Work to be completed
The entries shown below are to be printed in full, unaltered.

Information
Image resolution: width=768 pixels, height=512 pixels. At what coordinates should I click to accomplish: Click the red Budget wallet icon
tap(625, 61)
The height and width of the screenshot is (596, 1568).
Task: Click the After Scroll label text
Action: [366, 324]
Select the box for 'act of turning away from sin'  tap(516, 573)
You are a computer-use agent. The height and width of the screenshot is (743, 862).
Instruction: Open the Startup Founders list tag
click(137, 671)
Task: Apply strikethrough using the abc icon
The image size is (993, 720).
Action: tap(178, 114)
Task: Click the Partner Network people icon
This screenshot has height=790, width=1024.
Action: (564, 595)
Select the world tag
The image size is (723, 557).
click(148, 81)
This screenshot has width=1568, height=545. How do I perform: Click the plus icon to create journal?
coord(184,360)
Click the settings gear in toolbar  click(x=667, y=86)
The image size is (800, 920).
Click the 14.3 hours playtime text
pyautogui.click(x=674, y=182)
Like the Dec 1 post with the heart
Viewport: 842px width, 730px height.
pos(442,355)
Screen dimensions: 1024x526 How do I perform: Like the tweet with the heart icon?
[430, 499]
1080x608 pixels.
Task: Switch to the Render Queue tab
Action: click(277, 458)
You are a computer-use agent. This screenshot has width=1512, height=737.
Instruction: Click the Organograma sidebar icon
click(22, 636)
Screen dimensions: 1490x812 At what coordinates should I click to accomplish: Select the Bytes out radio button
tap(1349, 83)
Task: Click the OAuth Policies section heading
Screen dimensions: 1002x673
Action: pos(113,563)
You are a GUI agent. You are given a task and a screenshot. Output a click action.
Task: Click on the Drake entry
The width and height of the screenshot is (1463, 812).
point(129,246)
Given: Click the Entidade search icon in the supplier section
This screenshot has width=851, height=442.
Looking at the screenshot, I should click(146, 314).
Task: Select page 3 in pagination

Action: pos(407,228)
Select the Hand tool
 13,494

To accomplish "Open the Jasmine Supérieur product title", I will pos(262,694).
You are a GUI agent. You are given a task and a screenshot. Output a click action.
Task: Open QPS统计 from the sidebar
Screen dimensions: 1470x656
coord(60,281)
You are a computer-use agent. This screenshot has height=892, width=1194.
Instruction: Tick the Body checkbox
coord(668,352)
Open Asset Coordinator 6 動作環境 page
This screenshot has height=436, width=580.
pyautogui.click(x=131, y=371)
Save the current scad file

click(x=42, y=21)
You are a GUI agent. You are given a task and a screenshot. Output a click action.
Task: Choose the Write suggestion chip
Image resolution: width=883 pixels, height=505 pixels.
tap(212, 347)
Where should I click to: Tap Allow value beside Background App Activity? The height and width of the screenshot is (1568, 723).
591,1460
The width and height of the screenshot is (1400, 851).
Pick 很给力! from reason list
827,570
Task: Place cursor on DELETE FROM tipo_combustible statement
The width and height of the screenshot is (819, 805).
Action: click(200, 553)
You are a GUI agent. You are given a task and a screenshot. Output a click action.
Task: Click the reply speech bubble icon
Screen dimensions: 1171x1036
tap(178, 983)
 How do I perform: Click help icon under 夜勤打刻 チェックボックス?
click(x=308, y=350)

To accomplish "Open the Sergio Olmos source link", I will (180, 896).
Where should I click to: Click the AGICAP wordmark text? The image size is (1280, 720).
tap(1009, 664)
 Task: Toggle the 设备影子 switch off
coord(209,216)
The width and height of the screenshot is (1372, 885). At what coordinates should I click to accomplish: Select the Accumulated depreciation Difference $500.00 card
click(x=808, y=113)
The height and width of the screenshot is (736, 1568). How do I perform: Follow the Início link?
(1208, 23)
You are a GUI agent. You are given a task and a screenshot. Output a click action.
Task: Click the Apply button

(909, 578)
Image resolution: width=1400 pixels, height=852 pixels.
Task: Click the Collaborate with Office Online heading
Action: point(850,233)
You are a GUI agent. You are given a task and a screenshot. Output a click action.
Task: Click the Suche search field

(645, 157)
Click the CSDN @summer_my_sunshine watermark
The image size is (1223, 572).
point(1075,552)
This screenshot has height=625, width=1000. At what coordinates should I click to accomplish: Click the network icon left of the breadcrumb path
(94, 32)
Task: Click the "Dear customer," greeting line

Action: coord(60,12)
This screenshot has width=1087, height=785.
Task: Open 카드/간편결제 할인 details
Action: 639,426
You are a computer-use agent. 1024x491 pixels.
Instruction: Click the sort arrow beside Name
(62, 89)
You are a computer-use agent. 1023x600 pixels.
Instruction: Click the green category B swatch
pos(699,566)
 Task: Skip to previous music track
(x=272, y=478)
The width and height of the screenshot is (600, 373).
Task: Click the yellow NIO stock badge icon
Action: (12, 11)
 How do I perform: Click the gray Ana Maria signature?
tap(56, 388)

Exercise output
Image resolution: width=768 pixels, height=512 pixels. At what coordinates should I click to accomplish: Click the red Budget wallet icon
tap(625, 61)
The height and width of the screenshot is (596, 1568).
Task: Click the After Scroll label text
Action: [366, 324]
Select the box for 'act of turning away from sin'  tap(516, 573)
You are a computer-use agent. The height and width of the screenshot is (743, 862).
Instruction: Open the Startup Founders list tag
click(137, 671)
Task: Apply strikethrough using the abc icon
The image size is (993, 720).
Action: tap(178, 114)
Task: Click the Partner Network people icon
This screenshot has height=790, width=1024.
Action: (564, 595)
Select the world tag
The image size is (723, 557).
click(148, 81)
This screenshot has width=1568, height=545. How do I perform: Click the plus icon to create journal?
coord(184,360)
Click the settings gear in toolbar  click(x=667, y=86)
The image size is (800, 920).
Click the 14.3 hours playtime text
pyautogui.click(x=674, y=182)
Like the Dec 1 post with the heart
Viewport: 842px width, 730px height.
pos(442,355)
Screen dimensions: 1024x526 How do I perform: Like the tweet with the heart icon?
[430, 499]
1080x608 pixels.
Task: Switch to the Render Queue tab
Action: click(277, 458)
You are a computer-use agent. This screenshot has width=1512, height=737.
Instruction: Click the Organograma sidebar icon
click(22, 636)
Screen dimensions: 1490x812 At what coordinates should I click to accomplish: Select the Bytes out radio button
tap(1349, 83)
Task: Click the OAuth Policies section heading
Screen dimensions: 1002x673
Action: pos(113,563)
You are a GUI agent. You are given a task and a screenshot. Output a click action.
Task: Click on the Drake entry
The width and height of the screenshot is (1463, 812).
point(129,246)
Given: Click the Entidade search icon in the supplier section
This screenshot has width=851, height=442.
Looking at the screenshot, I should click(146, 314).
Task: Select page 3 in pagination

Action: pos(407,228)
Select the Hand tool
 13,494

To accomplish "Open the Jasmine Supérieur product title", I will pos(262,694).
You are a GUI agent. You are given a task and a screenshot. Output a click action.
Task: Open QPS统计 from the sidebar
Screen dimensions: 1470x656
coord(60,281)
You are a computer-use agent. This screenshot has height=892, width=1194.
Instruction: Tick the Body checkbox
coord(668,352)
Open Asset Coordinator 6 動作環境 page
This screenshot has height=436, width=580.
pyautogui.click(x=131, y=371)
Save the current scad file

click(x=42, y=21)
You are a GUI agent. You are given a task and a screenshot. Output a click action.
Task: Choose the Write suggestion chip
Image resolution: width=883 pixels, height=505 pixels.
tap(212, 347)
Where should I click to: Tap Allow value beside Background App Activity? The height and width of the screenshot is (1568, 723).
591,1460
The width and height of the screenshot is (1400, 851).
Pick 很给力! from reason list
827,570
Task: Place cursor on DELETE FROM tipo_combustible statement
The width and height of the screenshot is (819, 805).
Action: click(200, 553)
You are a GUI agent. You are given a task and a screenshot. Output a click action.
Task: Click the reply speech bubble icon
Screen dimensions: 1171x1036
tap(178, 983)
 How do I perform: Click help icon under 夜勤打刻 チェックボックス?
click(x=308, y=350)

To accomplish "Open the Sergio Olmos source link", I will (180, 896).
Where should I click to: Click the AGICAP wordmark text? The image size is (1280, 720).
tap(1009, 664)
 Task: Toggle the 设备影子 switch off
coord(209,216)
The width and height of the screenshot is (1372, 885). At what coordinates should I click to accomplish: Select the Accumulated depreciation Difference $500.00 card
click(x=808, y=113)
The height and width of the screenshot is (736, 1568). How do I perform: Follow the Início link?
(1208, 23)
You are a GUI agent. You are given a task and a screenshot. Output a click action.
Task: Click the Apply button

(909, 578)
Image resolution: width=1400 pixels, height=852 pixels.
Task: Click the Collaborate with Office Online heading
Action: point(850,233)
You are a GUI agent. You are given a task and a screenshot. Output a click action.
Task: Click the Suche search field

(645, 157)
Click the CSDN @summer_my_sunshine watermark
The image size is (1223, 572).
point(1075,552)
This screenshot has height=625, width=1000. At what coordinates should I click to accomplish: Click the network icon left of the breadcrumb path
(94, 32)
Task: Click the "Dear customer," greeting line

Action: coord(60,12)
This screenshot has width=1087, height=785.
Task: Open 카드/간편결제 할인 details
Action: 639,426
You are a computer-use agent. 1024x491 pixels.
Instruction: Click the sort arrow beside Name
(62, 89)
You are a computer-use agent. 1023x600 pixels.
Instruction: Click the green category B swatch
pos(699,566)
 Task: Skip to previous music track
(x=272, y=478)
The width and height of the screenshot is (600, 373).
Task: Click the yellow NIO stock badge icon
Action: (12, 11)
 How do I perform: Click the gray Ana Maria signature?
tap(56, 388)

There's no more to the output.